═════ Recorded data ═════
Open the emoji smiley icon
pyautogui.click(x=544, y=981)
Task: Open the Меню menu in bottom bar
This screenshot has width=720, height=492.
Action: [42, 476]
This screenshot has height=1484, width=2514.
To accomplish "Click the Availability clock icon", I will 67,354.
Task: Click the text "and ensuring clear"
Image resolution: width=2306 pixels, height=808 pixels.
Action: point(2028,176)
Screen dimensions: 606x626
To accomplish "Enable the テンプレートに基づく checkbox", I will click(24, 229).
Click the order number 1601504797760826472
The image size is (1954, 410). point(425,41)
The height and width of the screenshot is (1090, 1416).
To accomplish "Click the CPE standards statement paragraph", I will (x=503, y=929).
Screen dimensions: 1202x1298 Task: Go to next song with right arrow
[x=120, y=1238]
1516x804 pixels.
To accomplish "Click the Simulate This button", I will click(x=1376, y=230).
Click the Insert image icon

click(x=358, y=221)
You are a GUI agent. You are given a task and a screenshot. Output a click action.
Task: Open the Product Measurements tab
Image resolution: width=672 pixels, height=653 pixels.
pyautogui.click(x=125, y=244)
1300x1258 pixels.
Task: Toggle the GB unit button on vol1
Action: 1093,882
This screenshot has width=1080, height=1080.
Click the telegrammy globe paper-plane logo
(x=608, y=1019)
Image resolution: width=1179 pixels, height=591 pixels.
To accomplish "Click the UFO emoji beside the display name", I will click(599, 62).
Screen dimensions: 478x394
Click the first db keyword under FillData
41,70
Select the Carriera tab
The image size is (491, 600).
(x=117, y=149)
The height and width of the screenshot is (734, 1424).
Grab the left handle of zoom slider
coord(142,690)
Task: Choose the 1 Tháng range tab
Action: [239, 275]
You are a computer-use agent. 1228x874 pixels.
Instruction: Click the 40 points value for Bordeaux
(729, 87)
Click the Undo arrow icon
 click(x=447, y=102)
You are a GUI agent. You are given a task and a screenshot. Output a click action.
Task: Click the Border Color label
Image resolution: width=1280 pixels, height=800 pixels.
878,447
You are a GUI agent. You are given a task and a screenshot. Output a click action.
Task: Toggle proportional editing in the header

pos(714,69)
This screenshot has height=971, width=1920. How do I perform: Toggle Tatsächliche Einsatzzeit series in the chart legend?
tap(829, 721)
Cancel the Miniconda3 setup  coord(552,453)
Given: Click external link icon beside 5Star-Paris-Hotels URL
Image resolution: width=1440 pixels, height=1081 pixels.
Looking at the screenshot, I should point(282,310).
═════
[Prompt] Start with the first line. Please copy exactly each line of the listing through the one with "Task: Open the Product Measurements tab", including it.

[Result for this exercise]
Open the emoji smiley icon
pyautogui.click(x=544, y=981)
Task: Open the Меню menu in bottom bar
This screenshot has width=720, height=492.
Action: [42, 476]
This screenshot has height=1484, width=2514.
To accomplish "Click the Availability clock icon", I will 67,354.
Task: Click the text "and ensuring clear"
Image resolution: width=2306 pixels, height=808 pixels.
Action: point(2028,176)
Screen dimensions: 606x626
To accomplish "Enable the テンプレートに基づく checkbox", I will click(24, 229).
Click the order number 1601504797760826472
The image size is (1954, 410). point(425,41)
The height and width of the screenshot is (1090, 1416).
To accomplish "Click the CPE standards statement paragraph", I will (x=503, y=929).
Screen dimensions: 1202x1298 Task: Go to next song with right arrow
[x=120, y=1238]
1516x804 pixels.
To accomplish "Click the Simulate This button", I will click(x=1376, y=230).
Click the Insert image icon

click(x=358, y=221)
You are a GUI agent. You are given a task and a screenshot. Output a click action.
Task: Open the Product Measurements tab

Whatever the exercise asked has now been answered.